• DATA FOR THIS TASK:
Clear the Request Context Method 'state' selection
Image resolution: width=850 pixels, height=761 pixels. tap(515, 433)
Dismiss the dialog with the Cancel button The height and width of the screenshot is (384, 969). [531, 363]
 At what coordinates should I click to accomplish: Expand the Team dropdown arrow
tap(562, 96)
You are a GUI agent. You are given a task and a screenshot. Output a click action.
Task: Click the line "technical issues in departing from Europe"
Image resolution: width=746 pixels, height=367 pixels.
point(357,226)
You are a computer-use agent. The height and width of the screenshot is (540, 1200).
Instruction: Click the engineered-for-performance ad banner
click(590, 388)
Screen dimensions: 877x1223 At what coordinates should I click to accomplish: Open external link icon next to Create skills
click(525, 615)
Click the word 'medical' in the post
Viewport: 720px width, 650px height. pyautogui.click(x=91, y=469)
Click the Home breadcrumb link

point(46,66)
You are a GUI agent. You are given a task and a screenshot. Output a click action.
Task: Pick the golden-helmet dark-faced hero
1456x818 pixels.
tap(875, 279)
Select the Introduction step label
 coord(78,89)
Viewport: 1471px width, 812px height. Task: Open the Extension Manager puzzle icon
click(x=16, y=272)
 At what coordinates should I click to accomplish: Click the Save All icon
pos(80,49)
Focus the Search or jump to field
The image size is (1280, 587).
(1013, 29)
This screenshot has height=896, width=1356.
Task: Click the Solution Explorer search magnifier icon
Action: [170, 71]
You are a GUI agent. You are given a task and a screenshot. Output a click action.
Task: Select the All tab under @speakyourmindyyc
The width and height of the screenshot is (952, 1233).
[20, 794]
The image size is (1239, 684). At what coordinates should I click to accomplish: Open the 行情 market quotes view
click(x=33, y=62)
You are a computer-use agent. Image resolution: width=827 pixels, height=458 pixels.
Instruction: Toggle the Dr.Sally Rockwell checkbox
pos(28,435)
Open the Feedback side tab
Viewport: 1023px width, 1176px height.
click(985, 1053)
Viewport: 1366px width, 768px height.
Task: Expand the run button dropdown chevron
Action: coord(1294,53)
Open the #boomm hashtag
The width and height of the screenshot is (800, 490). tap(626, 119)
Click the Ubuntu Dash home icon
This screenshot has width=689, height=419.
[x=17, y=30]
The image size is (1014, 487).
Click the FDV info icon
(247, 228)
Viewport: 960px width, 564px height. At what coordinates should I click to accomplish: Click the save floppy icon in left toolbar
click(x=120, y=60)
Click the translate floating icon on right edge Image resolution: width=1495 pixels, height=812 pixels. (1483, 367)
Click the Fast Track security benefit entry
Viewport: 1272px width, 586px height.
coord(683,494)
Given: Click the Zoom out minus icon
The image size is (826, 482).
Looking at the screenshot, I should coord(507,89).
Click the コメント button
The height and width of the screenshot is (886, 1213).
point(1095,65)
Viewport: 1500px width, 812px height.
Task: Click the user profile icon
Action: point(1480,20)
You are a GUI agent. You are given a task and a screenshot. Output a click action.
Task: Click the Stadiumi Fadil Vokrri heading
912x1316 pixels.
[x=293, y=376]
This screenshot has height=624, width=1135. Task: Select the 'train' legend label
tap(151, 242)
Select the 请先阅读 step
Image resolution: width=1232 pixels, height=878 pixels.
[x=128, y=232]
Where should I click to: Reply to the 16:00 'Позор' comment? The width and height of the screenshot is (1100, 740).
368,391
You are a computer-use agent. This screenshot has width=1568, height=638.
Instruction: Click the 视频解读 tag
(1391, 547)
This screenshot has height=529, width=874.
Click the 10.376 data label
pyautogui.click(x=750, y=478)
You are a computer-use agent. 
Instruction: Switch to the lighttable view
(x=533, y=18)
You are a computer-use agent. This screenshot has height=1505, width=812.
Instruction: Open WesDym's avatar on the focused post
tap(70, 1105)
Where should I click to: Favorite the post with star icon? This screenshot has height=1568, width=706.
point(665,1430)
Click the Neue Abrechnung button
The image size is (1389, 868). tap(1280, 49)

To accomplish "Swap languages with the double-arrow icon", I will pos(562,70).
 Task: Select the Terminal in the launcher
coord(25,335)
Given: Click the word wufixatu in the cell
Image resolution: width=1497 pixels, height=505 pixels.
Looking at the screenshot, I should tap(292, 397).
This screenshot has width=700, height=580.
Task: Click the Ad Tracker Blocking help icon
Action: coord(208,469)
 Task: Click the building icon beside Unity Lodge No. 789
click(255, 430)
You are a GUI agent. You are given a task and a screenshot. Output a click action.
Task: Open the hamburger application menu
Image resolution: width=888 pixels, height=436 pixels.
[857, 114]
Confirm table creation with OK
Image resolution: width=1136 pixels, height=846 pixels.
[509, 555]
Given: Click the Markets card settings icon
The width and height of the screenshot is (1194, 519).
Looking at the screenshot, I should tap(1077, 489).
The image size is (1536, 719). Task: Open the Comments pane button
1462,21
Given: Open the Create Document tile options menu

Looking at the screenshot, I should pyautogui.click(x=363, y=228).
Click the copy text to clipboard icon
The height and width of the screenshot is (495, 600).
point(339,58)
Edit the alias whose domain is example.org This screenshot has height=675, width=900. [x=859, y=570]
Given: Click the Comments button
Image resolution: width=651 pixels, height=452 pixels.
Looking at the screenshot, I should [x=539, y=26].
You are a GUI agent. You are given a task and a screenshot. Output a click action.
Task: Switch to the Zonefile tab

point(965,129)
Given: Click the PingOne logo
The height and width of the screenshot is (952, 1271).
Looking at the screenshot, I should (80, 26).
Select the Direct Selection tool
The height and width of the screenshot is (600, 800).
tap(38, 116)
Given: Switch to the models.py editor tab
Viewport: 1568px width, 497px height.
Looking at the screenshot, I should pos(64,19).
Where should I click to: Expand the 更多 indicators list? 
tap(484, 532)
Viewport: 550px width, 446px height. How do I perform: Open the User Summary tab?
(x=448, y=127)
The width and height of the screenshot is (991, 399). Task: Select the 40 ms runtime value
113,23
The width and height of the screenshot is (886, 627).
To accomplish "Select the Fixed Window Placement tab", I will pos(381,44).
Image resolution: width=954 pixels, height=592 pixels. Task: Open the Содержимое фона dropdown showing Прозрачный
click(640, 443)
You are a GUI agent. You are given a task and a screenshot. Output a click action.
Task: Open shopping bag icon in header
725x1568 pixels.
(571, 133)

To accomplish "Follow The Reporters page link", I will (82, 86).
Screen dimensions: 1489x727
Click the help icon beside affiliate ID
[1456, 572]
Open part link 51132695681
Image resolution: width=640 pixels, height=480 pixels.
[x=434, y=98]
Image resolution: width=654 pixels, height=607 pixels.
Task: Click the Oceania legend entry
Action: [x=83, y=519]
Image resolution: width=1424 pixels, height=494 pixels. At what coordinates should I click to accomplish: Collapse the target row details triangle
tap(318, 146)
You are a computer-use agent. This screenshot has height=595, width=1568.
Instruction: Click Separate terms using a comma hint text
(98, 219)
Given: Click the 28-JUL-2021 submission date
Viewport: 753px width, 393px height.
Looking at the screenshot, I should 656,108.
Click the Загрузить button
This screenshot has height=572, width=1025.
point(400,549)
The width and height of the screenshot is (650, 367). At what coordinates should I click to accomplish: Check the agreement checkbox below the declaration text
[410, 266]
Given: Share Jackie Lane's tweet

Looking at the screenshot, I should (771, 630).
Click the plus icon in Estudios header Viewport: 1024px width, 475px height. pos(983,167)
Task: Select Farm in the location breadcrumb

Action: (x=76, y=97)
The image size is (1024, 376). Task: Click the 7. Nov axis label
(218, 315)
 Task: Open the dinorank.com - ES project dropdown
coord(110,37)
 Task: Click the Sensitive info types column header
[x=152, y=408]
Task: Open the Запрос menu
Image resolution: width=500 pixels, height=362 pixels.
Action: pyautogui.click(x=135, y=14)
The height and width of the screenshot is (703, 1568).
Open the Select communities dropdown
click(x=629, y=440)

• PROBLEM REQUIREMENTS: Restate each record word for word.

• ANSWER SECTION:
Clear the Request Context Method 'state' selection
Image resolution: width=850 pixels, height=761 pixels. tap(515, 433)
Dismiss the dialog with the Cancel button The height and width of the screenshot is (384, 969). [531, 363]
 At what coordinates should I click to accomplish: Expand the Team dropdown arrow
tap(562, 96)
You are a GUI agent. You are given a task and a screenshot. Output a click action.
Task: Click the line "technical issues in departing from Europe"
Image resolution: width=746 pixels, height=367 pixels.
point(357,226)
You are a computer-use agent. The height and width of the screenshot is (540, 1200).
Instruction: Click the engineered-for-performance ad banner
click(590, 388)
Screen dimensions: 877x1223 At what coordinates should I click to accomplish: Open external link icon next to Create skills
click(525, 615)
Click the word 'medical' in the post
Viewport: 720px width, 650px height. pyautogui.click(x=91, y=469)
Click the Home breadcrumb link

point(46,66)
You are a GUI agent. You are given a task and a screenshot. Output a click action.
Task: Pick the golden-helmet dark-faced hero
1456x818 pixels.
tap(875, 279)
Select the Introduction step label
 coord(78,89)
Viewport: 1471px width, 812px height. Task: Open the Extension Manager puzzle icon
click(x=16, y=272)
 At what coordinates should I click to accomplish: Click the Save All icon
pos(80,49)
Focus the Search or jump to field
The image size is (1280, 587).
(1013, 29)
This screenshot has height=896, width=1356.
Task: Click the Solution Explorer search magnifier icon
Action: [170, 71]
You are a GUI agent. You are given a task and a screenshot. Output a click action.
Task: Select the All tab under @speakyourmindyyc
The width and height of the screenshot is (952, 1233).
[20, 794]
The image size is (1239, 684). At what coordinates should I click to accomplish: Open the 行情 market quotes view
click(x=33, y=62)
You are a computer-use agent. Image resolution: width=827 pixels, height=458 pixels.
Instruction: Toggle the Dr.Sally Rockwell checkbox
pos(28,435)
Open the Feedback side tab
Viewport: 1023px width, 1176px height.
click(985, 1053)
Viewport: 1366px width, 768px height.
Task: Expand the run button dropdown chevron
Action: coord(1294,53)
Open the #boomm hashtag
The width and height of the screenshot is (800, 490). tap(626, 119)
Click the Ubuntu Dash home icon
This screenshot has width=689, height=419.
[x=17, y=30]
The image size is (1014, 487).
Click the FDV info icon
(247, 228)
Viewport: 960px width, 564px height. At what coordinates should I click to accomplish: Click the save floppy icon in left toolbar
click(x=120, y=60)
Click the translate floating icon on right edge Image resolution: width=1495 pixels, height=812 pixels. (1483, 367)
Click the Fast Track security benefit entry
Viewport: 1272px width, 586px height.
coord(683,494)
Given: Click the Zoom out minus icon
The image size is (826, 482).
Looking at the screenshot, I should coord(507,89).
Click the コメント button
The height and width of the screenshot is (886, 1213).
point(1095,65)
Viewport: 1500px width, 812px height.
Task: Click the user profile icon
Action: point(1480,20)
You are a GUI agent. You are given a task and a screenshot. Output a click action.
Task: Click the Stadiumi Fadil Vokrri heading
912x1316 pixels.
[x=293, y=376]
This screenshot has height=624, width=1135. Task: Select the 'train' legend label
tap(151, 242)
Select the 请先阅读 step
Image resolution: width=1232 pixels, height=878 pixels.
[x=128, y=232]
Where should I click to: Reply to the 16:00 'Позор' comment? The width and height of the screenshot is (1100, 740).
368,391
You are a computer-use agent. This screenshot has width=1568, height=638.
Instruction: Click the 视频解读 tag
(1391, 547)
This screenshot has height=529, width=874.
Click the 10.376 data label
pyautogui.click(x=750, y=478)
You are a computer-use agent. 
Instruction: Switch to the lighttable view
(x=533, y=18)
You are a computer-use agent. This screenshot has height=1505, width=812.
Instruction: Open WesDym's avatar on the focused post
tap(70, 1105)
Where should I click to: Favorite the post with star icon? This screenshot has height=1568, width=706.
point(665,1430)
Click the Neue Abrechnung button
The image size is (1389, 868). tap(1280, 49)

To accomplish "Swap languages with the double-arrow icon", I will pos(562,70).
 Task: Select the Terminal in the launcher
coord(25,335)
Given: Click the word wufixatu in the cell
Image resolution: width=1497 pixels, height=505 pixels.
Looking at the screenshot, I should tap(292, 397).
This screenshot has width=700, height=580.
Task: Click the Ad Tracker Blocking help icon
Action: coord(208,469)
 Task: Click the building icon beside Unity Lodge No. 789
click(255, 430)
You are a GUI agent. You are given a task and a screenshot. Output a click action.
Task: Open the hamburger application menu
Image resolution: width=888 pixels, height=436 pixels.
[857, 114]
Confirm table creation with OK
Image resolution: width=1136 pixels, height=846 pixels.
[509, 555]
Given: Click the Markets card settings icon
The width and height of the screenshot is (1194, 519).
Looking at the screenshot, I should tap(1077, 489).
The image size is (1536, 719). Task: Open the Comments pane button
1462,21
Given: Open the Create Document tile options menu

Looking at the screenshot, I should pyautogui.click(x=363, y=228).
Click the copy text to clipboard icon
The height and width of the screenshot is (495, 600).
point(339,58)
Edit the alias whose domain is example.org This screenshot has height=675, width=900. [x=859, y=570]
Given: Click the Comments button
Image resolution: width=651 pixels, height=452 pixels.
Looking at the screenshot, I should [x=539, y=26].
You are a GUI agent. You are given a task and a screenshot. Output a click action.
Task: Switch to the Zonefile tab

point(965,129)
Given: Click the PingOne logo
The height and width of the screenshot is (952, 1271).
Looking at the screenshot, I should (80, 26).
Select the Direct Selection tool
The height and width of the screenshot is (600, 800).
tap(38, 116)
Given: Switch to the models.py editor tab
Viewport: 1568px width, 497px height.
Looking at the screenshot, I should pos(64,19).
Where should I click to: Expand the 更多 indicators list? 
tap(484, 532)
Viewport: 550px width, 446px height. How do I perform: Open the User Summary tab?
(x=448, y=127)
The width and height of the screenshot is (991, 399). Task: Select the 40 ms runtime value
113,23
The width and height of the screenshot is (886, 627).
To accomplish "Select the Fixed Window Placement tab", I will pos(381,44).
Image resolution: width=954 pixels, height=592 pixels. Task: Open the Содержимое фона dropdown showing Прозрачный
click(640, 443)
You are a GUI agent. You are given a task and a screenshot. Output a click action.
Task: Open shopping bag icon in header
725x1568 pixels.
(571, 133)

To accomplish "Follow The Reporters page link", I will (82, 86).
Screen dimensions: 1489x727
Click the help icon beside affiliate ID
[1456, 572]
Open part link 51132695681
Image resolution: width=640 pixels, height=480 pixels.
[x=434, y=98]
Image resolution: width=654 pixels, height=607 pixels.
Task: Click the Oceania legend entry
Action: [x=83, y=519]
Image resolution: width=1424 pixels, height=494 pixels. At what coordinates should I click to accomplish: Collapse the target row details triangle
tap(318, 146)
You are a computer-use agent. This screenshot has height=595, width=1568.
Instruction: Click Separate terms using a comma hint text
(98, 219)
Given: Click the 28-JUL-2021 submission date
Viewport: 753px width, 393px height.
Looking at the screenshot, I should 656,108.
Click the Загрузить button
This screenshot has height=572, width=1025.
point(400,549)
The width and height of the screenshot is (650, 367). At what coordinates should I click to accomplish: Check the agreement checkbox below the declaration text
[410, 266]
Given: Share Jackie Lane's tweet

Looking at the screenshot, I should (771, 630).
Click the plus icon in Estudios header Viewport: 1024px width, 475px height. pos(983,167)
Task: Select Farm in the location breadcrumb

Action: (x=76, y=97)
The image size is (1024, 376). Task: Click the 7. Nov axis label
(218, 315)
 Task: Open the dinorank.com - ES project dropdown
coord(110,37)
 Task: Click the Sensitive info types column header
[x=152, y=408]
Task: Open the Запрос menu
Image resolution: width=500 pixels, height=362 pixels.
Action: pyautogui.click(x=135, y=14)
The height and width of the screenshot is (703, 1568).
Open the Select communities dropdown
click(x=629, y=440)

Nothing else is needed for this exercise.